Myrmecorhynchus novaeseelandiae, Uwe Kaulfuss & Gennady M. Dlussky, 2015
publication ID |
https://doi.org/ 10.1017/jpa.2015.62 |
DOI |
https://doi.org/10.5281/zenodo.6093457 |
persistent identifier |
https://treatment.plazi.org/id/03D8034B-977A-FFDE-7664-FB2C61EFC2D3 |
treatment provided by |
Plazi |
scientific name |
Myrmecorhynchus novaeseelandiae |
status |
sp. nov. |
Myrmecorhynchus novaeseelandiae new species
Figure 7.1–7.3
Diagnosis.—Male: waist with one segment (petiole). Antennae 13-segmented, geniculate, scape long, protrudes beyond the occipital margin of the head, all funicular segments longer than thick. Propodeum gradually rounded in side view. Forewing with closed cells 1 + 2r, 3r and mcu; closed cell rm absent. Vein sections 5RS and 4M with joint start (rs-m lost); cross-vein cu-a displaced to the base of wing.

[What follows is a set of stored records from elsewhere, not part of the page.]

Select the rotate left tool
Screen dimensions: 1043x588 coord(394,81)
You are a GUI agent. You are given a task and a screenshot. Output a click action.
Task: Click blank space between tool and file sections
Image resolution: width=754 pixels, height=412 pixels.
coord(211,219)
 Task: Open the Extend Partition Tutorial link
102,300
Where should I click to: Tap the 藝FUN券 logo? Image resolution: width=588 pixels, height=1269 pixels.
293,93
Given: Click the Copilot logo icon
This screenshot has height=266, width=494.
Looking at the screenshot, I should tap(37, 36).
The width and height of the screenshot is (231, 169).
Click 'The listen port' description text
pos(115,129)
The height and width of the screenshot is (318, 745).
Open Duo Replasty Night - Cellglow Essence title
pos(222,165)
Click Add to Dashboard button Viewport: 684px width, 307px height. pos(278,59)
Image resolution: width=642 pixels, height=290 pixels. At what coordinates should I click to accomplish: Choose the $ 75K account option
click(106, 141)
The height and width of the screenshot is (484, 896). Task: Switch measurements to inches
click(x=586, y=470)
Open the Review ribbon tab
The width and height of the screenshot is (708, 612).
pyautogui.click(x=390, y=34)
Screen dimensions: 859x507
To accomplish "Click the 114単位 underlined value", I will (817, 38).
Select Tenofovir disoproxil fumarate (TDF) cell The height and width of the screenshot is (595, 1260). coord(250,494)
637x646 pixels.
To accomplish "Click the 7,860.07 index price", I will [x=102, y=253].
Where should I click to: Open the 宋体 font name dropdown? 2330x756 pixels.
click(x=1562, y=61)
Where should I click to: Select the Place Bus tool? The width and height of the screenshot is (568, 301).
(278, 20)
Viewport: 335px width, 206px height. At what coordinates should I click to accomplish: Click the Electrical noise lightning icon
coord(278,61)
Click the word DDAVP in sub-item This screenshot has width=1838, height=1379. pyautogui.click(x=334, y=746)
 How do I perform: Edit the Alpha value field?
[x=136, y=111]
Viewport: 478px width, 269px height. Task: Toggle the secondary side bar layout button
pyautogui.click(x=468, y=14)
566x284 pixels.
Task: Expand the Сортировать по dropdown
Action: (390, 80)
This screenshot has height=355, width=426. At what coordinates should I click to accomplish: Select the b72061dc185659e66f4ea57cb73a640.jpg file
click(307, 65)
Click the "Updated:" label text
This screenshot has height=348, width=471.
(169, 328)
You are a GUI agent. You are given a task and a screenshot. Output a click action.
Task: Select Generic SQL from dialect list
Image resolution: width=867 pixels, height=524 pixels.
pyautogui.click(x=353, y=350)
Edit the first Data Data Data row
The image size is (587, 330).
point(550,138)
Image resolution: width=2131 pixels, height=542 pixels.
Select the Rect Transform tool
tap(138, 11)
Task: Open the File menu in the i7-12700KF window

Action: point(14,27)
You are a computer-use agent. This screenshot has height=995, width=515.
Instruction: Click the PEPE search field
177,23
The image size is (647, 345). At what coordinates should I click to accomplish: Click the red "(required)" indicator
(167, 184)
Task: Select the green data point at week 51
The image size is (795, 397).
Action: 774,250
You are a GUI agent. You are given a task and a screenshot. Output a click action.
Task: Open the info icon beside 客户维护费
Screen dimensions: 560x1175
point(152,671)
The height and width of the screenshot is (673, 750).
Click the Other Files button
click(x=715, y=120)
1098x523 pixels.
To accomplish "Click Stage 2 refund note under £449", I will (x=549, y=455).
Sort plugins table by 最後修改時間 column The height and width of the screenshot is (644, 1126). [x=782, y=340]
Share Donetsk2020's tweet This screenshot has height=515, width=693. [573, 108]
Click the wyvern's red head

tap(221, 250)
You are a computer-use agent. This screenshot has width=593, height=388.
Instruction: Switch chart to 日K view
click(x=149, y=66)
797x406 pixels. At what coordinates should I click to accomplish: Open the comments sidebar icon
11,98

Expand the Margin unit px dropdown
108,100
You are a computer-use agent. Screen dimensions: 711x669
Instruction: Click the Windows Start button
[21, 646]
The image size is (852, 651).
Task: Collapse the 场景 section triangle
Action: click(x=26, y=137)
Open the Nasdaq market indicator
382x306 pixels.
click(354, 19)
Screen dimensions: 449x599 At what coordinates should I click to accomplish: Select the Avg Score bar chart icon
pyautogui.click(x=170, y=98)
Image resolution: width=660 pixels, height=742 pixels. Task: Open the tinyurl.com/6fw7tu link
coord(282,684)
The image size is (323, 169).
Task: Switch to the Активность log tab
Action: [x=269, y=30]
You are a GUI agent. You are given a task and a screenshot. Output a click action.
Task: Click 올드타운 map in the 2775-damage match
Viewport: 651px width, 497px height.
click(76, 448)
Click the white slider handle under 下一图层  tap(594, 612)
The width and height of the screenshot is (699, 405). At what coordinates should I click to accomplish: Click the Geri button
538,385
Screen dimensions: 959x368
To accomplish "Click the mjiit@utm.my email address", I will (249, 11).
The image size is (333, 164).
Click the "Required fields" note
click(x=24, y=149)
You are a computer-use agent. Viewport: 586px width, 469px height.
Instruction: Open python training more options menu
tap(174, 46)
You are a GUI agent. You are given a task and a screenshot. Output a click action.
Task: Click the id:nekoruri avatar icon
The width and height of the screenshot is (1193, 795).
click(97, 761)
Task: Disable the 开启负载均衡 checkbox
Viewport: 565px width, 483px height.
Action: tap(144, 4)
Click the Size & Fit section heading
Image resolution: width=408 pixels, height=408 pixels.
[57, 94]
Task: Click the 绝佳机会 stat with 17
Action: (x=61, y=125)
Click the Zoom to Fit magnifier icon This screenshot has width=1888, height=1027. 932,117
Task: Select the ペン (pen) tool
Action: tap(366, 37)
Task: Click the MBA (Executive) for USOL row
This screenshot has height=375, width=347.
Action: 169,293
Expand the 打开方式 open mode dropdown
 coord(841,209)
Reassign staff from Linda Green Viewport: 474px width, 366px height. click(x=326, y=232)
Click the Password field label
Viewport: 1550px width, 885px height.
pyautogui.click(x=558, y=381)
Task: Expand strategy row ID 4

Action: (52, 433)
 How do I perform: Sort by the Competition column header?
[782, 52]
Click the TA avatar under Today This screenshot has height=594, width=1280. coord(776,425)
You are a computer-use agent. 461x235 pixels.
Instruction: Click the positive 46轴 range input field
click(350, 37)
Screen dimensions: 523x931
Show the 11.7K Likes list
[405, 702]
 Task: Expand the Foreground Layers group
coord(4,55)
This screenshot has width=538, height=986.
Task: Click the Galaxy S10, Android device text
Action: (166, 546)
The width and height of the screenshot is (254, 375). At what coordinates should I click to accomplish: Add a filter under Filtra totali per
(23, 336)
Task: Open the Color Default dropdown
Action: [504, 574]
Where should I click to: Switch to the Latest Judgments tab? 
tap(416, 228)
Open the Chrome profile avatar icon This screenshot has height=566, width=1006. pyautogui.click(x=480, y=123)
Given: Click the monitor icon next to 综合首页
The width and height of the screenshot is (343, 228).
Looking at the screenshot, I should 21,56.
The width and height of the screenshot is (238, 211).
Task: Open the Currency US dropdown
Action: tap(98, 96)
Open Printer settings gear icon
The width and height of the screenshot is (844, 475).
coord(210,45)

Description.—Part and counterpart of laterally compressed male. Body length about 6 mm, mesosoma length 2.2 mm, head length about 0.75 mm, head width about 0.85 mm. Head rounded, a little wider than long, mandibles presumably long, more than one-third of head length (outline of mandibles not visible). Antennae 13-segmented, geniculate, scape long, protrudes beyond the occipital margin of the head, all funicular segments longer than thick. Scutum overhangs pronotum. Propodeum gradually rounded in side view. Petiole indistinct. Genital parameres nearly as long as wide, with rounded tip.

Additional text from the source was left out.